I would add macro algaes behind a 1/4 square plastic grid (egg crate). So the algaes would be protected from the fish that would eat them.


my .02


----------



## drhank (Aug 3, 2009)

I would suggest starting here:

http://www.aquariumforum.com/f67/common-beginner-questions-3785.html

As far as skimmers are concerned, you may want to consider an Aqua C Remora, I've used a Sea Clone and unfortunately can't recommend one.

If folks would listen to beaslbob about the benefits of macro algae, they would have much fewer problems maintaining tank parameters. Macros in the tank or a separate fuge are extremely beneficial.

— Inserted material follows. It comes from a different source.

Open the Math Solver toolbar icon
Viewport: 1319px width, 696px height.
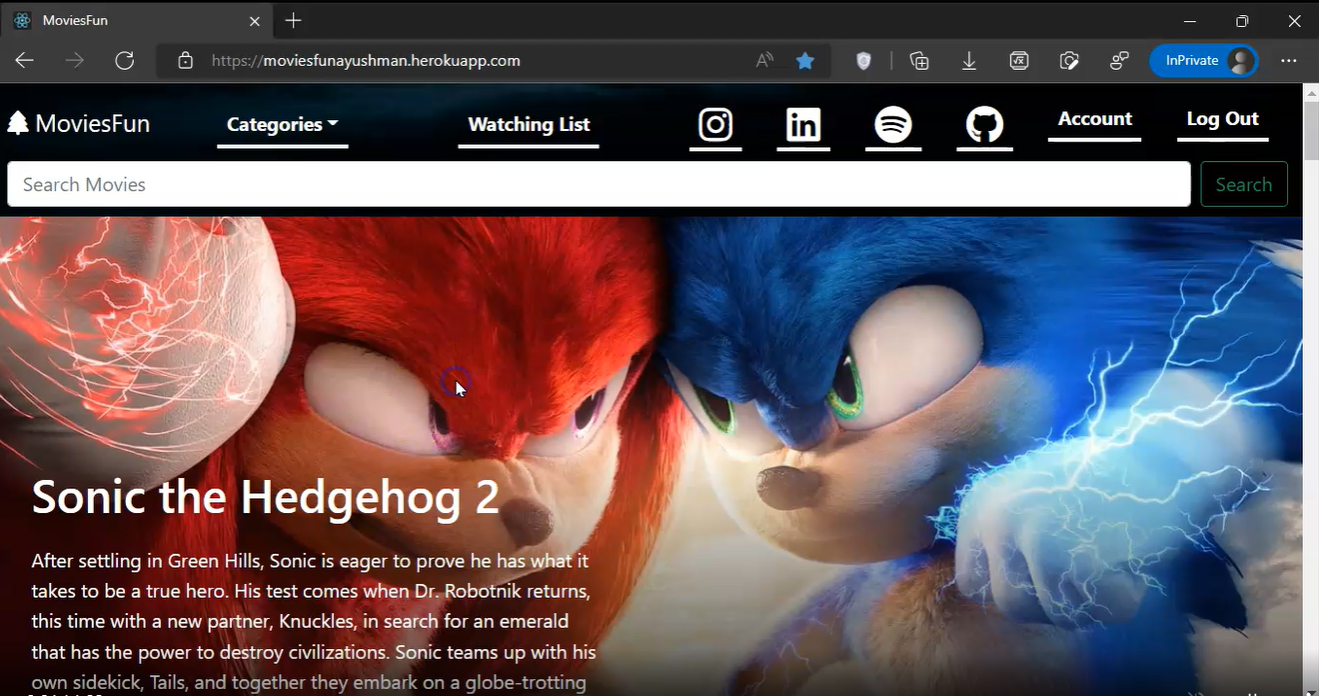(1019, 61)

I wouldn't worry about a clean up crew yet. The first thing that needs to happen is for your tank to cycle.


----------



## archer772 (Nov 8, 2008)

I agree with drhank about the aqua c remora and the sea clones well they will work but not rite out of the box as they need some mods done to them IMO. I wouldnt run the HOB filter because you will get a lot of salt creep and will be cleaning it regularly instead try to pick up a couple power heads so you get at least 1000 GPH+ between the 2, I like the Koralia PH's. The LR and good flow will be your bio filtration and then the addition of a skimmer and some type of fuge and you should be good to go.


----------



## Sebrina (Sep 16, 2010)

Thanks for the replies guys, I've ordered a Remora skimmer online from E-Bay should be here tomorrow. I keep reading daily as I have alot to learn but something I never read about or hear anyone mention often is how they're using canisters in saltwater setups. What would be the ideal setup for the XP2 in a Marine tank? I can swap and mix up the canister in different setups, right now it's running the way the setup guide said to do it which is coarse pads bottom, finer pads on top of that, then some carbon in a small bag pouch, then some bio balls and finally a white pad at the top. Is this ideal or should I change it up? I know it worked in freshwater but no mentions anywhere about marine tanks.


----------



## archer772 (Nov 8, 2008)

The cannister isnt really needed with a good skimmer, flow, LR and a good CUC (clean up crew). THe CUC should consist of crabs and an asortment of snails. I would just fill the canister with LR rubble if you want to run it.


----------



## drhank (Aug 3, 2009)

One last comment. If you haven't committed to crushed coral (or don't mind making a change) , I'd suggest sand. Unlike freshwater, you really don't want to disturb the substrate in saltwater. That's what your clean up crew is for. Crushed coral makes it much more dificult to keep the bottom of your tank clean.

Crushed coral tends to trap detritus and increases nitrate production. Also fish like sand sifting gobies can't clean crushed coral. They do clean sand.


----------



## drhank (Aug 3, 2009)

archer772 said:


> I would just fill the canister with LR rubble if you want to run it.


Unfortunately, this will result in significant nitrate production because waste will wind up trapped in the rubble and decompose.


----------